Disclosure / Disclaimer: I received this ebook, free of charge,from Deckle Edge, via Netgalley, for review purposes on this blog. No other compensation, monetary or in kind, has been received or implied for this post. Nor was I told how to post about it



It's Summer, so it's perfect for a book about mermaids!

This new book comes out in 2 weeks and I urder you to pick it up- 
it will be the must read of the Summer!


the Book of Speculation cover



Synopsis: 

Simon Watson, a young librarian, lives alone in a house that is slowly crumbling toward the Long Island Sound. His parents are long dead. His mother, a circus mermaid who made her living by holding her breath, drowned in the very water his house overlooks. His younger sister, Enola, ran off six years ago and now reads tarot cards for a traveling carnival.
One June day, an old book arrives on Simon's doorstep, sent by an antiquarian bookseller who purchased it on speculation. Fragile and water damaged, the book is a log from the owner of a traveling carnival in the 1700s, who reports strange and magical things, including the drowning death of a circus mermaid. Since then, generations of "mermaids" in Simon's family have drowned--always on July 24, which is only weeks away.
As his friend Alice looks on with alarm, Simon becomes increasingly worried about his sister. Could there be a curse on Simon's family? What does it have to do with the book, and can he get to the heart of the mystery in time to save Enola?
In the tradition of Sara Gruen's Water for Elephants, Erin Morgenstern's The Night Circus, and Elizabeth Kostova's The Historian, The Book of Speculation--with two-color illustrations by the author--is Erika Swyler's moving debut novel about the power of books, family, and magic.


Review: 

This is a book that will resonate with the reader on so many levels- it is a tale of a family 'curse' but is it really a curse? Does a book have power over generation after generation? Or is it something closer to gentic affinity to depression. Is it holding onto the past and not letting yourself be forgiven, so that your sind visit upon your child?
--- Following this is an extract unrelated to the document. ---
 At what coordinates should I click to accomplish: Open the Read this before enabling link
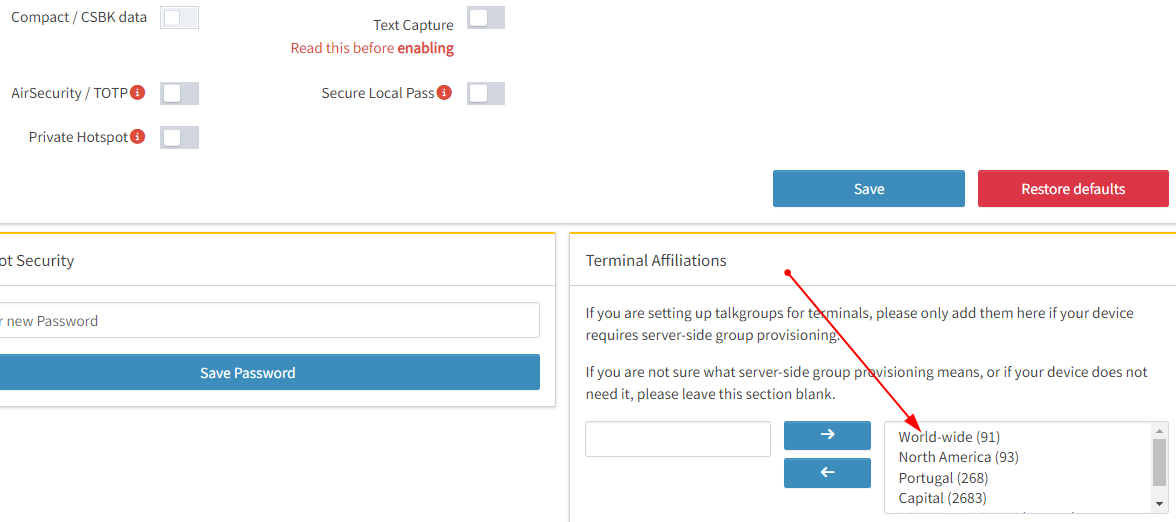(x=372, y=48)
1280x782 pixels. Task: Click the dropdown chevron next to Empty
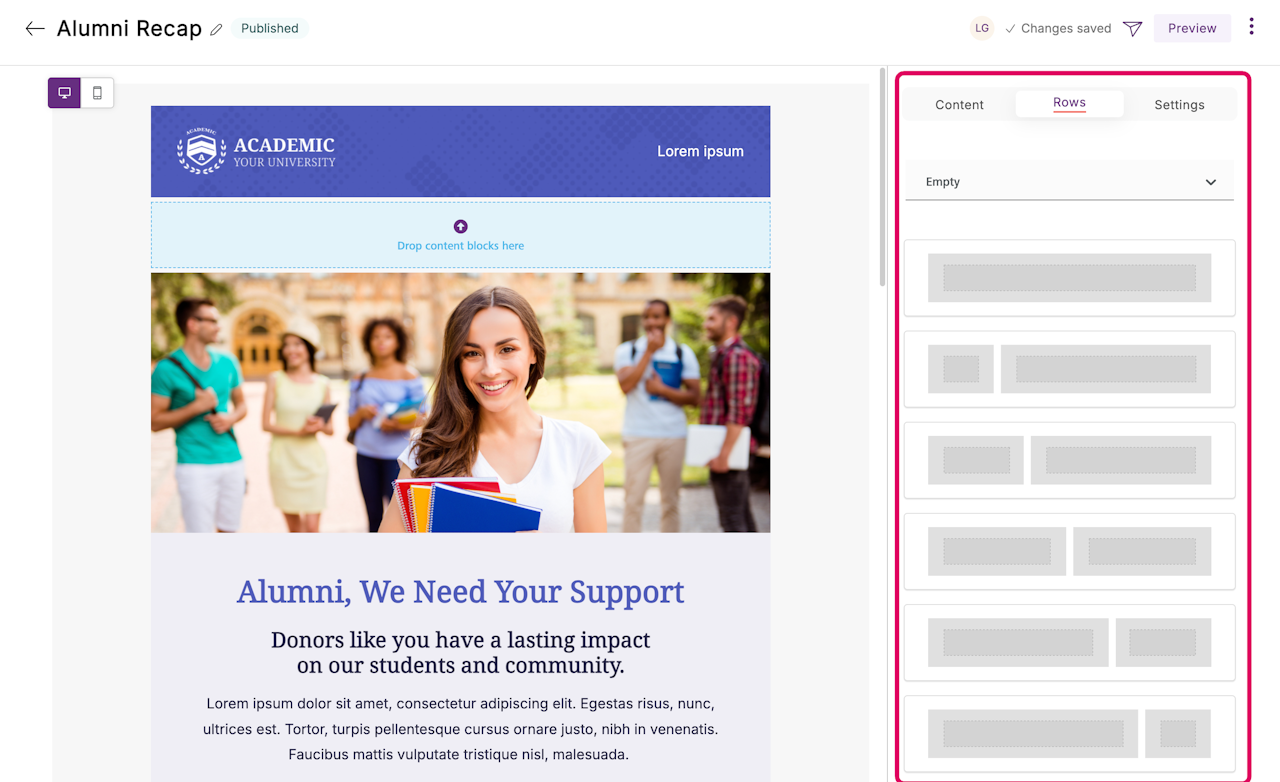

Much like the movie earlier reviewed today, this book is about secrets kept, assumptions made and stories that we tell ourselves to survive our daily lives. this is an interesting tale of heritage, six degrees of seperation, and how people come into our lives for a reason. this is a book to be savored and relished. It was hard for me to belive it was the author's first book, as she deftly handles going back and forth in time, sharing the family history as it was, from the scraps left in the book, to round out the tale. Ultimately it is a story of acceptance, letting go, and beginning a new, and well worth reading this Summer!

About the Author:

Erika Swyler, a graduate of New York University, is a writer and playwright whose work has appeared in literary journals and anthologies. Born and raised on Long Island's north shore, Erika learned to swim before she could walk, and happily spent all her money at traveling carnivals. She resides on Long Island, NY, with her husband and a petulant rabbit. THE BOOK OF SPECULATION is her first novel.